WORK TO COMPLETE:
a: List every distinct R function called in the code of the forum post about padding FIPS codes.
b: Continue the forum post about padding FIPS codes in R from the point where it stops.

━━━━━ GIVEN TEXT ━━━━━

I also work in R. Here is my code (which requires the tidyverse). It has the added benefit of avoiding having to create new columns. Capture

Replaces blank cells with missing values. Lookup_Table <- Lookup_Table %>% mutate_all(na_if,"")

Conditionally pads leading zeros (by state and county). Lookup_Table$FIPS <- ifelse(is.na(Lookup_Table$Admin2), formatC(as.numeric(Lookup_Table$FIPS),width=2,format='f',digits=0,flag='0'), formatC(as.numeric(Lookup_Table$FIPS),width=5,format='f',digits=0,flag='0'))

━━━━━ RECORDS SHOWN ━━━━━

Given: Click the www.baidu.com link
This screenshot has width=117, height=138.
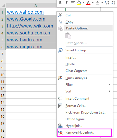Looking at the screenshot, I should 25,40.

━━━━━
━━━━━ RECORDS SHOWN ━━━━━

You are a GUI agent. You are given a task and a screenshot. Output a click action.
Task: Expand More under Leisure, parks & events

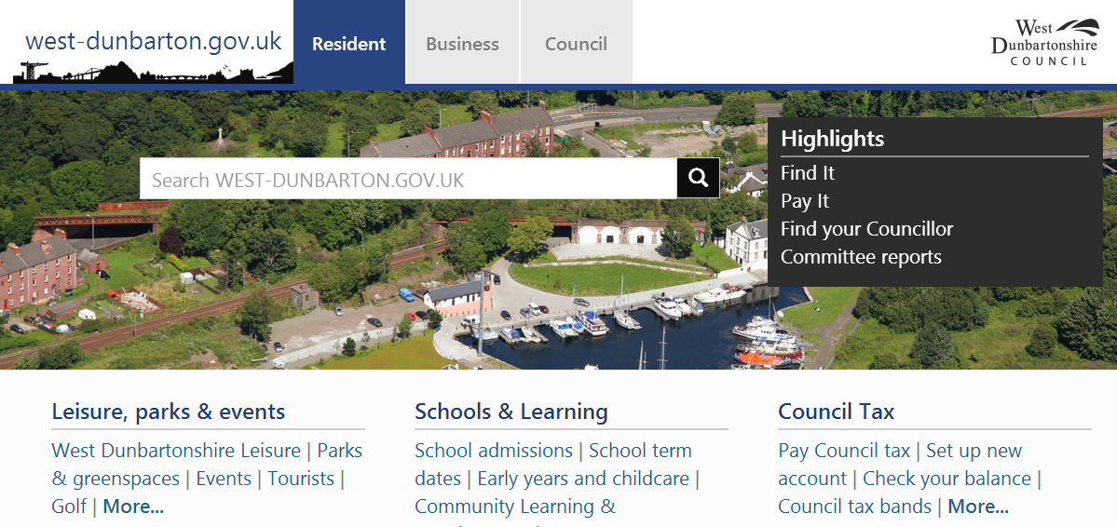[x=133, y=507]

━━━━━
━━━━━ RECORDS SHOWN ━━━━━

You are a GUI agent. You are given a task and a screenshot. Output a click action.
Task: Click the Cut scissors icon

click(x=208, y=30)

━━━━━

TASK-BY-TASK OUTPUTS:
a: mutate_all, na_if, ifelse, is.na, formatC, as.numeric

b:
The only kink I can find is having to fix missing values. y$FIPS[y$FIPS == " NA" | y$FIPS == "NA"] <- NA

EDIT: You can find my cleaned Lookup Table HERE

Pinkmei commented 4 years ago

We newly uploaded a lookup table including UID, ISO alpha 2, ISO alpha 3, ISO 3-digit, FIPS, and location names used in our Dashboard and GitHub. The UID is a combination of ISO numeric code, FIPS, and some artificial numbers. This table will be updated along with more locations joining in. Thanks! Update 3/31: Add UID for US states and out of state entries. Adjust UID for unassigned locations in the US.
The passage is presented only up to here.